Finding Gravitational Acceleration from a Slope

[rakeru]

Homework Statement

I have a graph of time squared vs. height. It shows the relationship between the height of a ball and how long it takes for it to fall, squared. I don't have this in the form of a question, but I need to use the slope, which is 0.211 s^2/m, and turn it into a value for acceleration to compare it to the gravitational acceleration. I have no clue how to do this. I did 0.459s/m.. I don't know if that's correct. But I need m/s^2. I have an equation for gravity from a pendulum but I don't think that's what I should use.

Homework Equations

I don't have any equations..

The Attempt at a Solution

I got the square root of the seconds squared to get 0.459s/m but I'm not sure if I did that correctly.

Pleaaasse Help. Please.

 

[rude man]

What is the formula for initial height as a function of time?

 

[rakeru]

Uhm, I don't understand.. So we basically did this in class and we set it up and timed it. We did it multiple times with different heights and then we graphed the data. But it was a quadratic relationship so we were told to use the average time to find time squared and then graph time squared vs height. After that, we got that the slope was 0.211 s^2/m and now I need to use that to find the calculated gravity.. but I don't know how to do that and I wasn't told..

 

[rude man]

Uhm, I don't understand.. So we basically did this in class and we set it up and timed it. We did it multiple times with different heights and then we graphed the data. But it was a quadratic relationship so we were told to use the average time to find time squared and then graph time squared vs height. After that, we got that the slope was 0.211 s^2/m and now I need to use that to find the calculated gravity.. but I don't know how to do that and I wasn't told..

Answer my post.

 

[rakeru]

Answer my post.

...? Does that mean

y=y₀+v₀t+1/2 at²

That's the only one I know that has initial height..

 

[rakeru]

How could that even be? I don't even know the initial velocity.

 

[haruspex]

How could that even be? I don't even know the initial velocity.

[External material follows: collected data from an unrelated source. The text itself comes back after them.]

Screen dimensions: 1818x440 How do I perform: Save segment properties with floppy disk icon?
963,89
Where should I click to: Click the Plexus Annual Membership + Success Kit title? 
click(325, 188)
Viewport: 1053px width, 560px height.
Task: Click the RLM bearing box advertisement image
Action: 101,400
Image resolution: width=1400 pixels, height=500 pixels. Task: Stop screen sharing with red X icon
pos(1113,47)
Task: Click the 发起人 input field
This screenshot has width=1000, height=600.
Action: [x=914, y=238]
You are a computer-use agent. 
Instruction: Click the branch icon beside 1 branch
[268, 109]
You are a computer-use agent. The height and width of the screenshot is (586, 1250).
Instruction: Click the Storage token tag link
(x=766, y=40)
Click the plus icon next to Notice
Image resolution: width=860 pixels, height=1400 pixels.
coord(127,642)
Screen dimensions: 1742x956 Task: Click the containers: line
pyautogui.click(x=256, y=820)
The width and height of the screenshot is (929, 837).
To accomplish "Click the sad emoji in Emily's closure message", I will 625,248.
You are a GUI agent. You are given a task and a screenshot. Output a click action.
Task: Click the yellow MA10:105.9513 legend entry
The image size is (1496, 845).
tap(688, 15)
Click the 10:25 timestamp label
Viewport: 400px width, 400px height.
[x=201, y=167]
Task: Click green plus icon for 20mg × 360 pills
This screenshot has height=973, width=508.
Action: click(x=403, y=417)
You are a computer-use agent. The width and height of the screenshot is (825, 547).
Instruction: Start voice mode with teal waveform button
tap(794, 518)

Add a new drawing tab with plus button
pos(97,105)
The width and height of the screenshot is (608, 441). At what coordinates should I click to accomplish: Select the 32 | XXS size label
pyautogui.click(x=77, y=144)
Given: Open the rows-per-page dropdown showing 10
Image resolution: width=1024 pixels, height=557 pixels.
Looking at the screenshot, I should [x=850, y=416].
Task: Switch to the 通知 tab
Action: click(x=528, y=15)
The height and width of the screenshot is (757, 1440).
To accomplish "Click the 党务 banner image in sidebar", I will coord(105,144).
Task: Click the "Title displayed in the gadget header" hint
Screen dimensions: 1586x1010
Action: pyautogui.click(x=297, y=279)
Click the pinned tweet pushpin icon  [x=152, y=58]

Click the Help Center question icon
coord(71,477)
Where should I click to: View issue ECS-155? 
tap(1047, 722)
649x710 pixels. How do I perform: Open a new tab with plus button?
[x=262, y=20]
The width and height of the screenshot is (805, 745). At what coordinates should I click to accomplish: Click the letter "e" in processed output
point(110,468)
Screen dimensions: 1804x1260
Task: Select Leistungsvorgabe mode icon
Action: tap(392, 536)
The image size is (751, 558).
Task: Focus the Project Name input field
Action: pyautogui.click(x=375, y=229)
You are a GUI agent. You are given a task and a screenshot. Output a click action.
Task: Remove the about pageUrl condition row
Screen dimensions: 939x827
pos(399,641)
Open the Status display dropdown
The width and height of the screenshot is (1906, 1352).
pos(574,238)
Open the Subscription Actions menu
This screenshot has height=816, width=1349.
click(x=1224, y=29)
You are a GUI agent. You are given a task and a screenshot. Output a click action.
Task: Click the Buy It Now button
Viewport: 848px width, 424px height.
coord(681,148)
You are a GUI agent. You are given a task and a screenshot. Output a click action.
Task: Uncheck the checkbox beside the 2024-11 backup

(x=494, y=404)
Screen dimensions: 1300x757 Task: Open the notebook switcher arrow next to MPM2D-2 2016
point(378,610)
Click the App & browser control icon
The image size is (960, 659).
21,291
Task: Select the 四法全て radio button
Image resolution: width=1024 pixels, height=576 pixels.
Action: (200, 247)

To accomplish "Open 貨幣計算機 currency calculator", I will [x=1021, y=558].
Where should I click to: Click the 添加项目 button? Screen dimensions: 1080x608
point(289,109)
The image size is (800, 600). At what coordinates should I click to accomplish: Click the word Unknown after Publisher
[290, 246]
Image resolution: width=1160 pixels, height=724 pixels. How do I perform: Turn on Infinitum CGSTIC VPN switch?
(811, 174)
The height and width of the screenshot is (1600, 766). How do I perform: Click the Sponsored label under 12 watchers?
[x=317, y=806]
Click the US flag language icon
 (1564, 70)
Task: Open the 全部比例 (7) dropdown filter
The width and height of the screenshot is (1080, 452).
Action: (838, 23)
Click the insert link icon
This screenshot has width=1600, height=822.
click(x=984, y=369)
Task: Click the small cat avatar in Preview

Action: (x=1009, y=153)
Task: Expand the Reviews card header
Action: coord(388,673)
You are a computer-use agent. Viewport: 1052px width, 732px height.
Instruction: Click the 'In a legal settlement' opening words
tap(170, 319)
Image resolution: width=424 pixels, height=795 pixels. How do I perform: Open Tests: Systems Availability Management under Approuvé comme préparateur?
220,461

Do you mean that you don't know whether it was simply dropped or thrown down, or thrown up? Or do you mean the clock was not started at the moment of release, but after it passed some point? If it was dropped from rest at the moment the clock was started, surely you do know the initial velocity.

 

[rakeru]

oh. my. god. Yeah, I didn't realize that. I still don't get it, though. I have the slope of the line.. and I have different heights, but I only need one answer for the acceleration that counts for everything.

 

[haruspex]

You have 0.211 s^2/m, and you want m/s^2. Square rooting isn't going to work because you'll get square root of metres. Isn't there a much simpler way to turn one of those dimension formulae into the other?

 

[rude man]

...? Does that mean

y=y₀+v₀t+1/2 at²

That's the only one I know that has initial height..

That's correct. Initial velocity is zero. You're dropping stuff from rest, aren't you?

 

[rakeru]

I don't know. I really don't know how to change it. I have no clue and I can't even think of anything close because I simply don't know. I can't come up with something out of nothing.

 

[rakeru]

Okay. I think I get it a little after thinking about it for a while. I used that equation and I moved it around to get

a= 2y/t^2

If I were to put the slope there, would it work?? Do I have to somehow make the t^2 on the top?? Please help. is the slope the same thing backwards?? oh my god if this is it I'm going to be so happy.

 

[haruspex]

Yes, it's just a matter of inverting it. x s²/m represents the same relationship as 1/x m/s². 5 km/h is the same as taking 0.2 h/km.

 

[rakeru]

Wait. What? So is 0.211s^2/m equal to 1m/0.211s^2? :/

So would I have 2m/0.211s^2 ?

 

[haruspex]

Wait. What? So is 0.211s^2/m equal to 1m/0.211s^2? :/

Well, they're not equal exactly: you can't substitute one for the other in an equation. But they do represent the same acceleration.

So would I have 2m/0.211s^2 ?

No, how did you get that?

 

[rakeru]

So how would I put that into

a= 2y/t^2 ?

Can't I put it in and do 2*(1m/0.211s^s)?

 

[rakeru]

The height is the independent variable, right?..

 

[haruspex]

So how would I put that into

a= 2y/t^2 ?

Can't I put it in and do 2*(1m/0.211s^s)?

Ok, I see. I thought you were magically turning 1m/0.211s^2 into 2m/0.211s^2. Yes, looks ok.

 

[rakeru]

Ok, I see. I thought you were magically turning 1m/0.211s^2 into 2m/0.211s^2. Yes, looks ok.

oh my. i almost died. i thought it was right and did my assignment based on it since no one had answered. thank you soooo much!

 

[rude man]

Start with post #10 which reduces to y = at^2/2 since initial conditions are all zero. Change y to h. Now rearrange to t^2 = (2/a)h. Now you have t^2 on the y-axis and h on the x axis.

So the slope is 2/a. So now can you determine a from the slope?

EDIT: sorry, I guess you were done before this post.

 

[rakeru]

Omg. So the answer for a=9.48 m/s^2 right?? I'm starting to doubt everything...

 

[rude man]

Omg. So the answer for a=9.48 m/s^2 right?? I'm starting to doubt everything...

Why the doubt when you came up with the right answer?

Of course, your data was a bit faulty to begin with because we all know the answer is 9.81 m/s^2 but that's to be expected since you had air resistance and other sources of error to contend with.

Anyway, you're done.